§ EXERCISE DESCRIPTION: Output the national forests excerpt word for word from "Americans love to" to "protect and restore.".

§ SOURCE EXCERPT:
The answers are in the forests themselves.

Our national forests are worth more than their trees. Some 3,000 species of fish and wildlife and 10,000 plant species, many of them endangered, make their home in national forests. Virtually all of the nation's old-growth forests and roadless forest areas, two of the rarest landscape features in the country, are found on national forests.

These ecosystem relics are the last stronghold for a multitude of species. While some of these are famous, such as the spotted owl, far more are obscure but equally valuable, including numerous forms of fungi, invertebrates and plants that, tragically, often fall through the cracks of our conservation laws.

The continued logging of our national forests also wastes American tax dollars and diminishes the possibilities of future economic benefits. The Forest Service lost $2 billion on the commercial logging program between 1992-1997.

Annually, timber produces roughly $4 billion in economic activity, while recreation, fish and wildlife, clean water, and unroaded areas provide $224 billion total to the American economy.

Eighty percent of the nation's drinking water originates in national forests. When the dramatic values of ecological goods and services are taken into account, protecting national forests is vastly economically superior to continued logging.

Americans love to hike, camp, canoe and pursue a variety of other recreational activities, both motorized and non-motorized, in our national forests. With more than 4,000 campgrounds, 121,000 miles of trails and 96 Wild and Scenic rivers, they are natural treasures we should work to protect and restore.

Utah knows these lessons particularly well. The Wasatch-Cache is one of the most heavily visited national forests in the nation, yet on the Uinta Mountains, one can see the clearcuts on satellite photographs. The Ashley National Forest is now several cycles into a downward spiral of timber harvest, road construction, and assertions of diminishing credibility that yet more logging will control beetle infestations.

§ DATA ROWS:
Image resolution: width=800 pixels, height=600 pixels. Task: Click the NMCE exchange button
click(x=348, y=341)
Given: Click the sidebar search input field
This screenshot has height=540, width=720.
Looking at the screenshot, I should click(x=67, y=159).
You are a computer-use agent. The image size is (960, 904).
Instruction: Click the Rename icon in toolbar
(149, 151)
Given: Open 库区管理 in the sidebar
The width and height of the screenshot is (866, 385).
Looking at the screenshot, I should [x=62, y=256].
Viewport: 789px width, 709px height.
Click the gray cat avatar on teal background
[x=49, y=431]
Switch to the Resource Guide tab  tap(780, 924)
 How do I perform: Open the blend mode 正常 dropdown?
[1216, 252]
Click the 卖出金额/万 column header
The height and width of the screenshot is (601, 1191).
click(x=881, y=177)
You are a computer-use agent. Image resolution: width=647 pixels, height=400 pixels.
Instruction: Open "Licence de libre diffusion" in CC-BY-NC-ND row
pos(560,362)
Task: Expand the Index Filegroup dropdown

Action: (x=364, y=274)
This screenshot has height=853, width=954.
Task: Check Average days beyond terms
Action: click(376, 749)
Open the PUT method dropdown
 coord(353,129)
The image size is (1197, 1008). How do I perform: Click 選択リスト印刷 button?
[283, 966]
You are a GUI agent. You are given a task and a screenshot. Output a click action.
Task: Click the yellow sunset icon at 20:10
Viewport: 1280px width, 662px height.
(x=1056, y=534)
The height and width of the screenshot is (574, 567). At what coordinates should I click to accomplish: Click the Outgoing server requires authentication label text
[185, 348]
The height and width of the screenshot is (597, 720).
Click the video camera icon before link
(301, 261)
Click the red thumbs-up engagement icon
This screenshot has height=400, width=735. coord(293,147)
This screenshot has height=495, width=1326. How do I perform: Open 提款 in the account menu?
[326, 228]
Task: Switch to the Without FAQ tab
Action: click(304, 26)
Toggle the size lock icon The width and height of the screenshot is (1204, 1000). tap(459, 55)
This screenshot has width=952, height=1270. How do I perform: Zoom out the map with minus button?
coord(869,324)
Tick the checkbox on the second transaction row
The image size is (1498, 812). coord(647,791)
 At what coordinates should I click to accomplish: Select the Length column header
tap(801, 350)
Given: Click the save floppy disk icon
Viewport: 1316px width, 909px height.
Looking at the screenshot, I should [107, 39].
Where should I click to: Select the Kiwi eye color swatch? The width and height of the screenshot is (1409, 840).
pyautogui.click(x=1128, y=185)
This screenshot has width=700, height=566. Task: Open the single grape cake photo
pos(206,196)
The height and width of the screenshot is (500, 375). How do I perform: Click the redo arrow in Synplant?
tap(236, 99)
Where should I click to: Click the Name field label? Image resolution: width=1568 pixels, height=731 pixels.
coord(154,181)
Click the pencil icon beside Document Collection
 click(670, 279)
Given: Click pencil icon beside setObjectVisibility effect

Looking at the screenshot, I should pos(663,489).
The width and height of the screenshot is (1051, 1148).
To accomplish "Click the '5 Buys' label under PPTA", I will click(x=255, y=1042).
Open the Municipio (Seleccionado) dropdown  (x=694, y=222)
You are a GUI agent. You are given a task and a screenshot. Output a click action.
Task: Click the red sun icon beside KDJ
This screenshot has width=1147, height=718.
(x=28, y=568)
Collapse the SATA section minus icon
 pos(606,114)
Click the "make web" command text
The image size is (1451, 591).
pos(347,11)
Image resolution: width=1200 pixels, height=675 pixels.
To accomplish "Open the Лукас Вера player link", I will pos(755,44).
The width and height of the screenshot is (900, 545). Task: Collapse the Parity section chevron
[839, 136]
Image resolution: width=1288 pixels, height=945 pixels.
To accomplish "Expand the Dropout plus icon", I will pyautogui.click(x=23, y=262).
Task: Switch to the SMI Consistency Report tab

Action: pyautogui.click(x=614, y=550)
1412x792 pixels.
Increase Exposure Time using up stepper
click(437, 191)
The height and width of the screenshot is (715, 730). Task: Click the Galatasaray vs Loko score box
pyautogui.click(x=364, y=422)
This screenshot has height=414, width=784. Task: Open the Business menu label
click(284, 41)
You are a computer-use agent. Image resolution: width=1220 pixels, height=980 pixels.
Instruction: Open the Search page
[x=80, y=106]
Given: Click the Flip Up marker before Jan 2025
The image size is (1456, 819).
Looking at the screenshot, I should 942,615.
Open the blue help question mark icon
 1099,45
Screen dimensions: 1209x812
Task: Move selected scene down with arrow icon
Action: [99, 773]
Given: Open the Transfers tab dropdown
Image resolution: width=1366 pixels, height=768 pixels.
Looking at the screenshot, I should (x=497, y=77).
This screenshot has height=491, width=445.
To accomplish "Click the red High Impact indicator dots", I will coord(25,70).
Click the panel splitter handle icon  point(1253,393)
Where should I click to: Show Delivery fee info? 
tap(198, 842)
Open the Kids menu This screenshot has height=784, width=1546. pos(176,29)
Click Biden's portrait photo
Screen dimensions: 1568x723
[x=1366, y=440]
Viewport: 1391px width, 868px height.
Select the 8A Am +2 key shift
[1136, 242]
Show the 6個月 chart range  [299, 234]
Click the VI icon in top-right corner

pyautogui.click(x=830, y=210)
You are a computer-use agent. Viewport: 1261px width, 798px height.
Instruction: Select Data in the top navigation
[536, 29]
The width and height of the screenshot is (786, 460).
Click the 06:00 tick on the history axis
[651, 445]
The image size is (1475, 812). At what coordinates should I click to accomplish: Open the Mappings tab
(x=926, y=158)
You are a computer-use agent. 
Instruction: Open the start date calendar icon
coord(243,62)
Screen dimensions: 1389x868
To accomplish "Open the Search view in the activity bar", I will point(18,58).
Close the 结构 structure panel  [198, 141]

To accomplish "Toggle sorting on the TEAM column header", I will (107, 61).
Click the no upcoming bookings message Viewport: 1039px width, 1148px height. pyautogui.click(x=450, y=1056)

§ TASK RESULT:
Americans love to hike, camp, canoe and pursue a variety of other recreational activities, both motorized and non-motorized, in our national forests. With more than 4,000 campgrounds, 121,000 miles of trails and 96 Wild and Scenic rivers, they are natural treasures we should work to protect and restore.